Republican lawmakers as well as Mr. Trump have long alleged that senior FBI and Department of Justice officials abused their authority while obtaining a surveillance warrant against Mr. Page, citing the fact that the bureau heavily relied upon a dossier created by ex-British spy Christopher Steele, who reportedly told officials that he disliked Mr. Trump and wanted to prevent him from being elected President.
Now that Robert S. Mueller III, the special counsel tasked with investigating Mr. Trump and his 2016 presidential campaign and their ties to Moscow, has concluded that no criminal conspiracy occurred, Republicans are claiming predicting that Mr. Horowitz’s findings will be damning, preparing to claim vindication that the Trump-Russia investigation was politicized.
“The Special Counsel’s investigation did not find that the Trump campaign or anyone associated with it conspired or coordinated with Russia in its efforts to influence the 2016 U.S. presidential election,” Mr. Barr wrote in a letter to Congress. “The investigation did not establish that members of the Trump Campaign conspired or coordinated with the Russian government in its election interference activities.”
Mr. Trump’s Republican allies in Congress have already attempted to pounce on Mr. Mueller’s findings, summarized by Mr. Barr, as evidence that allegations of collusion between Mr. Trump and Russian intelligence services were unfounded. The FBI and Department of Justice, however, relied on information other than Mr. Steele’s dossier in launching its July 2016 investigation into Mr. Trump’s key associates, citing a meeting that George Papadopoulos, a former Trump campaign volunteer who pled guilty during the course of the special counsel’s investigation to lying to the FBI, had with Joseph Mifsud, a Maltese academic at a bar in London.

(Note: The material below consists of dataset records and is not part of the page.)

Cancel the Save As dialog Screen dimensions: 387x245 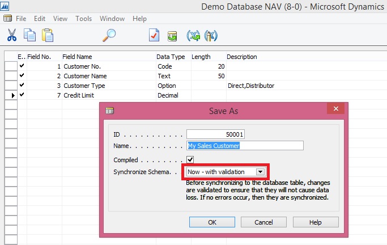point(263,222)
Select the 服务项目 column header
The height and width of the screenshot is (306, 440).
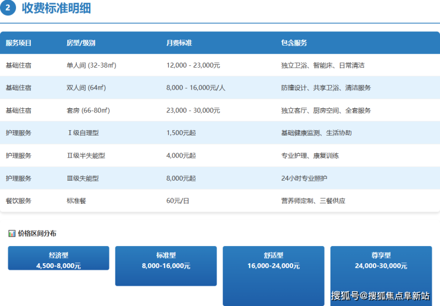click(18, 43)
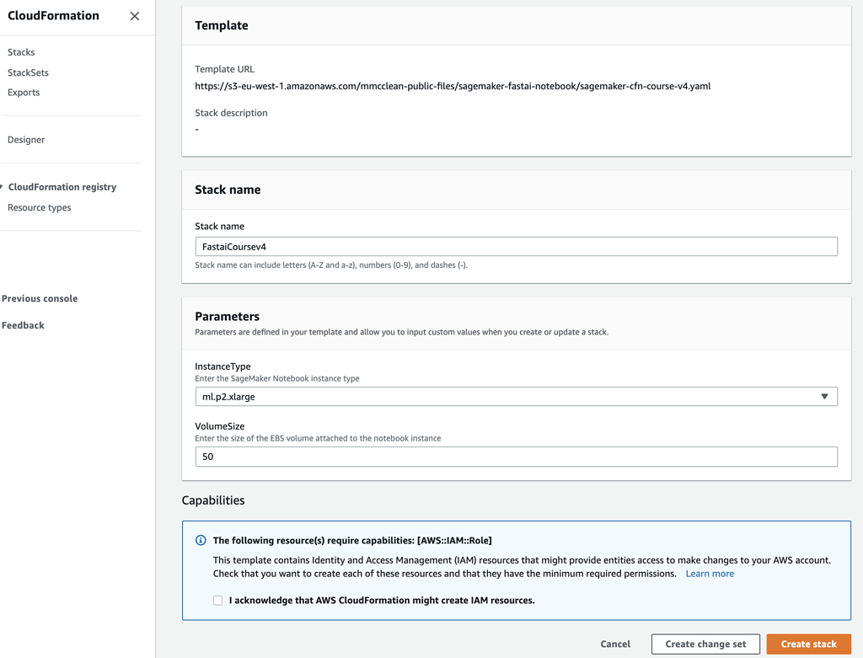Enable acknowledgment that CloudFormation might create IAM resources
This screenshot has height=658, width=863.
coord(217,600)

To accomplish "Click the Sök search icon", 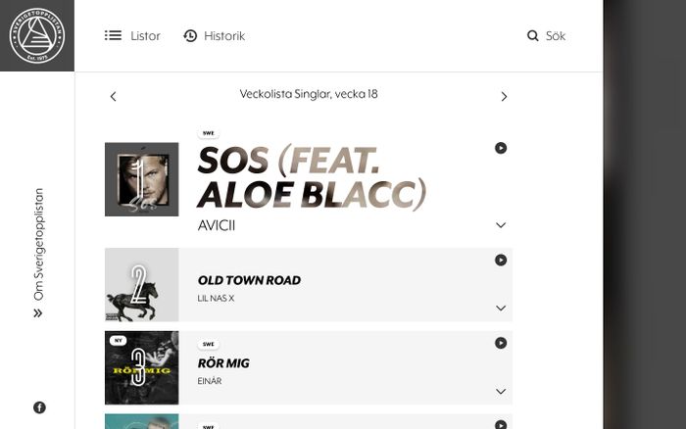I will point(532,36).
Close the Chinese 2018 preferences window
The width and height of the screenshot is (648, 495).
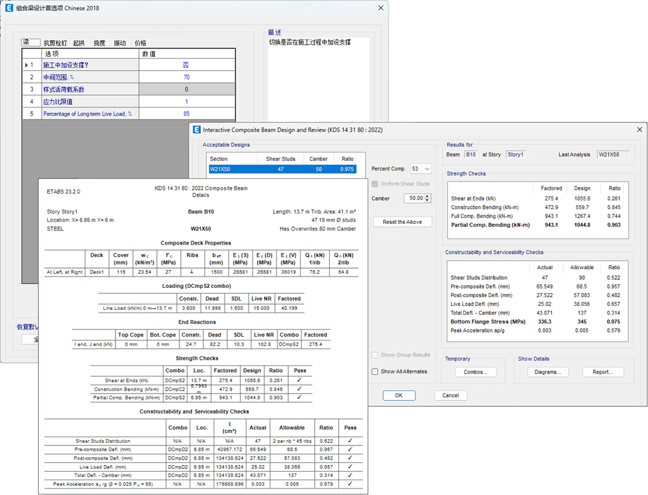click(381, 8)
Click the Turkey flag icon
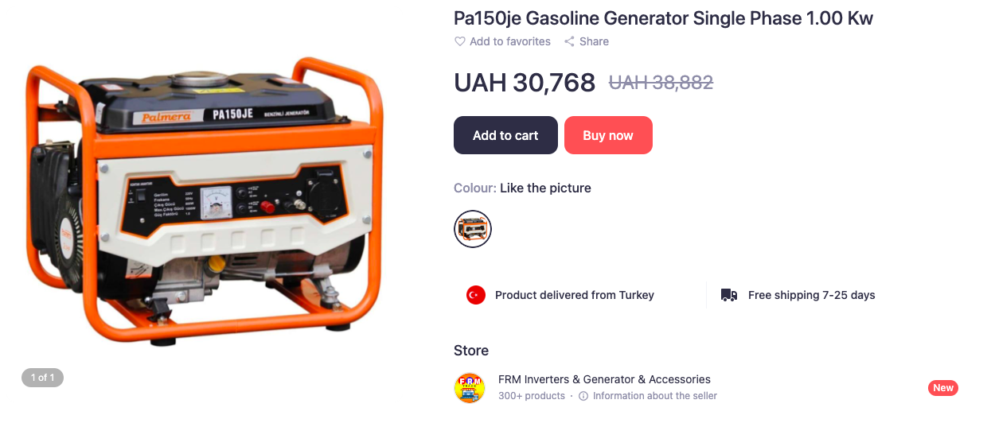 476,295
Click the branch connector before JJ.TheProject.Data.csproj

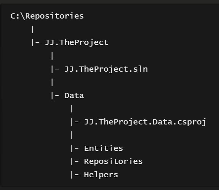point(75,122)
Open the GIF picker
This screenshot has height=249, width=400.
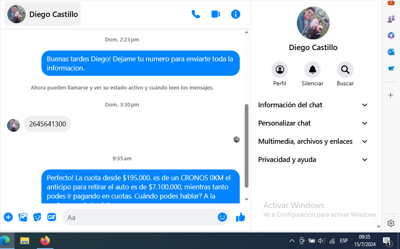point(51,217)
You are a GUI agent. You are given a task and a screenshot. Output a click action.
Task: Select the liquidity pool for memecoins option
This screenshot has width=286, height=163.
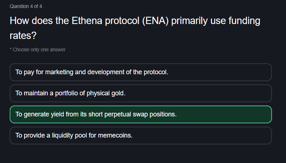[141, 135]
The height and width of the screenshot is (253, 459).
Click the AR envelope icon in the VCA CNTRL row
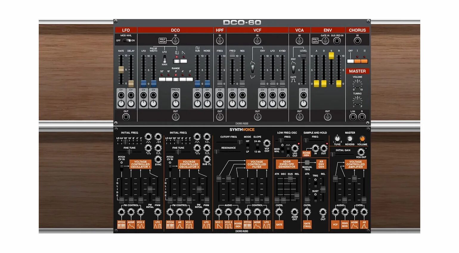(x=365, y=225)
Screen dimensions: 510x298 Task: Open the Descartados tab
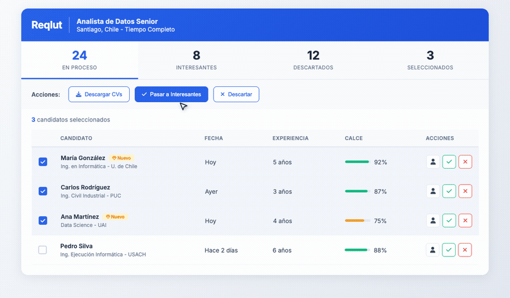tap(313, 60)
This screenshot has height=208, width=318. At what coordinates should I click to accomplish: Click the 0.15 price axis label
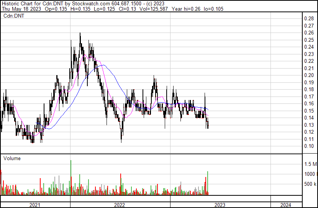tap(309, 111)
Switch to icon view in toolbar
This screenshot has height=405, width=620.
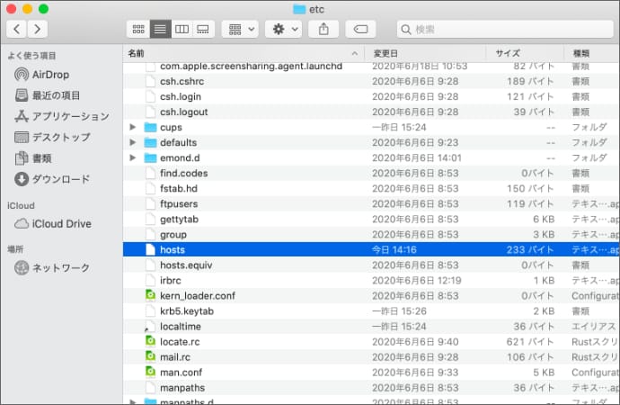[137, 29]
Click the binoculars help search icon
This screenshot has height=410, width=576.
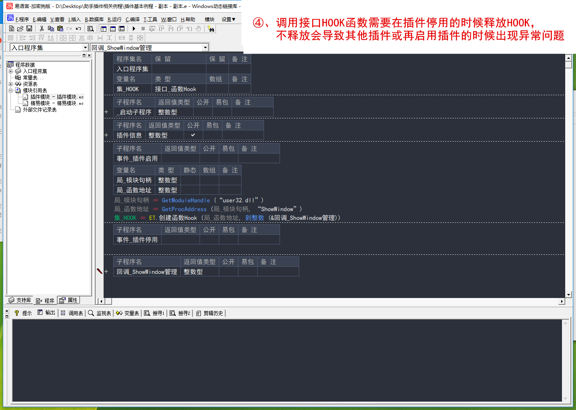[211, 28]
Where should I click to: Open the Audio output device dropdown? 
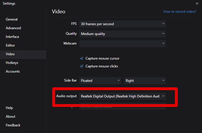point(122,96)
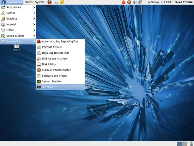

Three renewal applications of the surveillance warrant against Mr. Page were ultimately granted by various federal judges — one signed by Rod J. Rosenstein, Mr. Trump’s Deputy Attorney General. That application was signed by Mr. Rosenstein in 2017 — something that has repeatedly angered Mr. Trump, as Mr. Rosenstein was appointed to his current post by him.
“Will the scathing document written about Lyin’ James Comey, by the man in charge of the case, Rod Rosenstein (who also signed the FISA Warrant), be a big part of the Report? Isn’t Rod therefore totally conflicted?” Mr. Trump tweeted in December 2018.
Mr. Trump’s allies have long argued that FBI and Justice Department officials should have disclosed to the Foreign Intelligence Surveillance Court that Mr. Steele’s dossier was indirectly funded by the Democratic party and Hillary Clinton, the 2016 Democratic nominee for President, through a law firm named Perkins Coie.